Leaves from a Transformation Scrap-book.

Cut the heads from the rest of the pictured women, and choosing a body as different as possible from the one just used, paste it upon the lower part of the next page, directly under the head belonging to the first body. Upon the upper part of the same page paste any one of the other heads, being careful to place it so that it will fit the body. Continue in this way, pasting the heads upon the upper, and the bodies on the lower, part of the page, until the space allowed for the women is filled up; then, commencing at the page left in the middle of the book, paste upon it the figure of a man, and continue in the same manner as with the woman, until the spaces are all used and the book is complete.

The combinations formed in this way are very funny. Old heads with young bodies; young heads with old bodies; then one head with a great variety of bodies, and so on.

The first picture may represent a man, tall and thin, dressed in a rowing costume, as shown in the illustration. Turn the lower part of the next page, and no longer is he thin and tall, but short and stout, the position of this body giving the expression of amazement, even to the face. The next page turned shows him to be neither tall nor short, thick nor thin, but a soldier, well-proportioned, who is looking over his shoulder in the most natural manner possible.

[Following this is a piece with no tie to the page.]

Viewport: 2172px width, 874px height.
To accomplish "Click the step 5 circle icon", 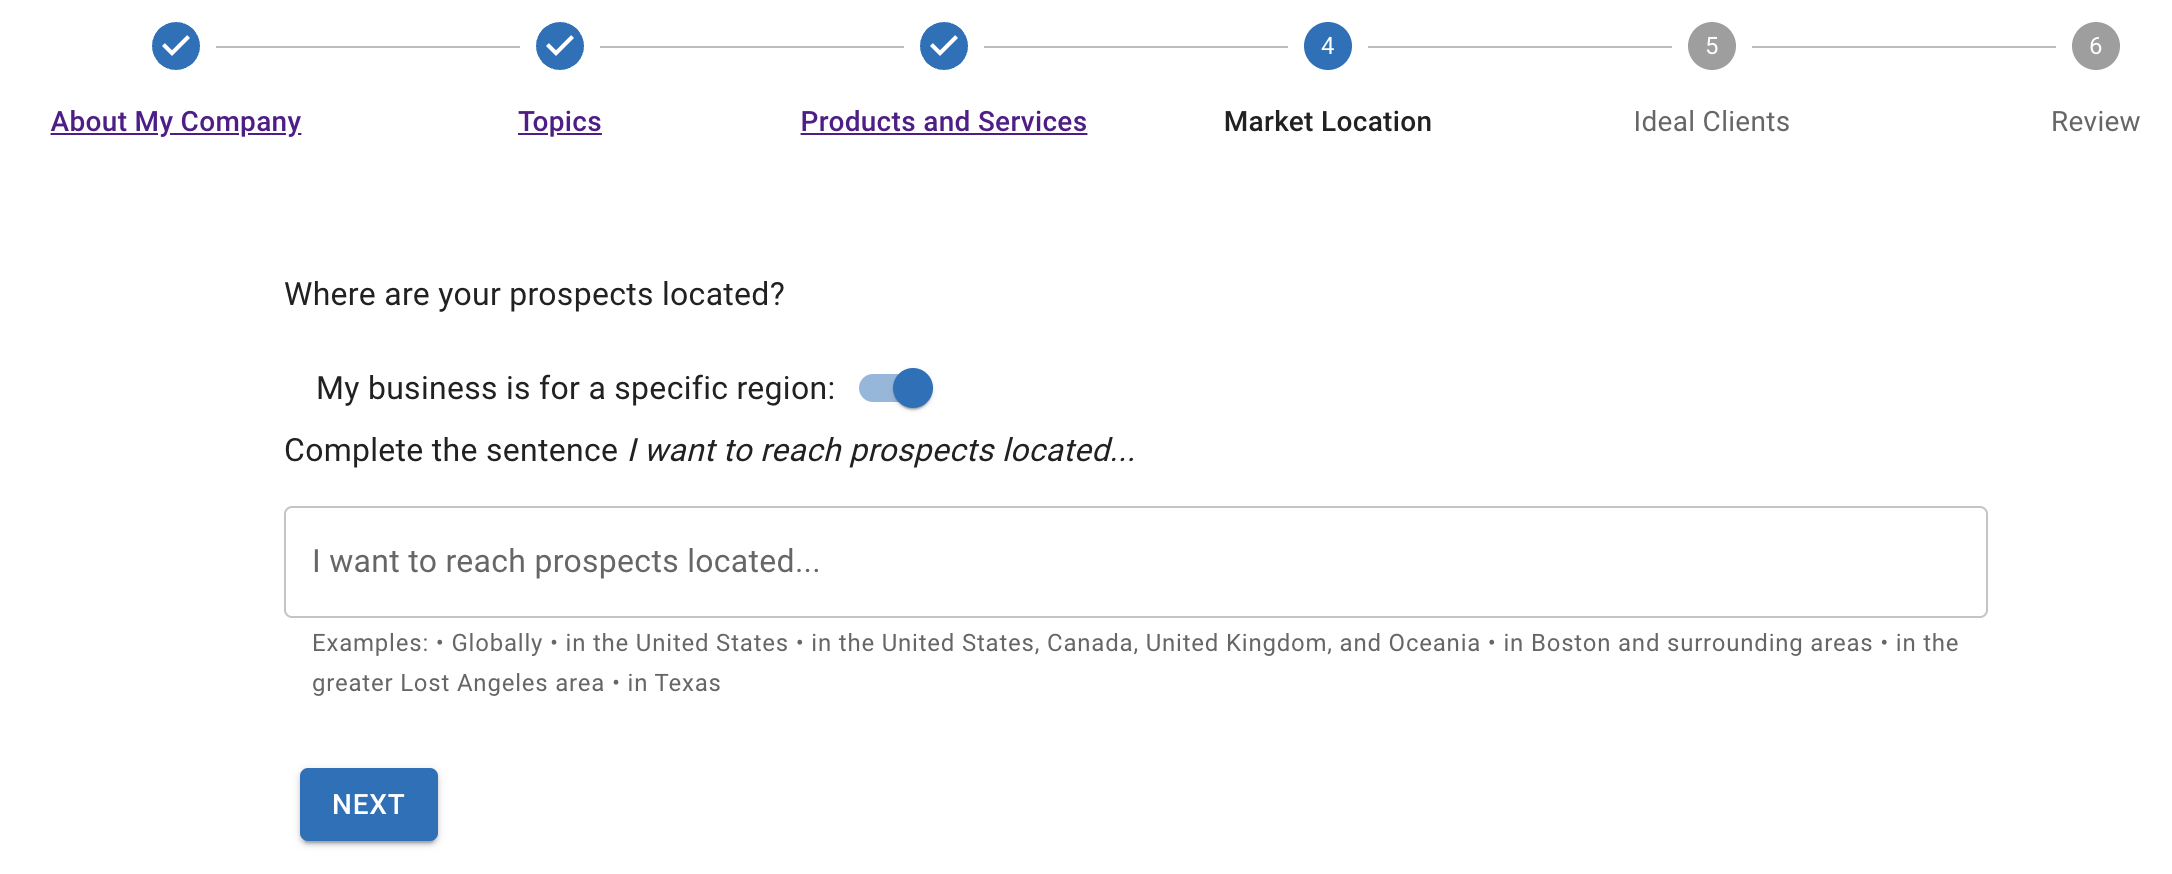I will pos(1712,46).
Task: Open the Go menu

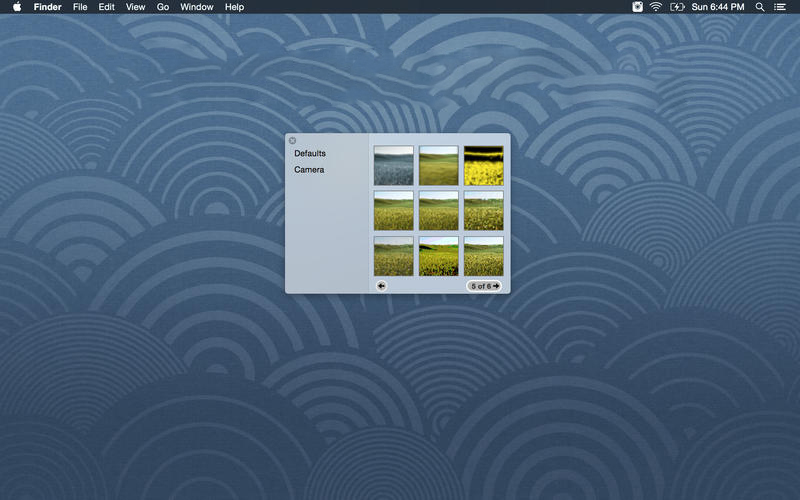Action: pos(162,7)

The figures in the illustration were cut from advertising cards, and the head belongs to none of the bodies.

A curious fact in arranging the pictures in this way is that the heads all look as though they might really belong to any of the various bodies given them.

Instead of having but one figure on a page, groups may be formed of both men and women, and in the different arrangement of the figures they can be made very ludicrous indeed.

A scrap-book for older girls, which might be termed more fitly

An Album,

can be made by mounting engravings, wood-cuts, photographs, and water-colors on pieces of thin card-board all of the same size. If any one subject be chosen, and such pictures selected as tend in some way to illustrate that subject, the book will prove more interesting in the making, and will be quite valuable when finished.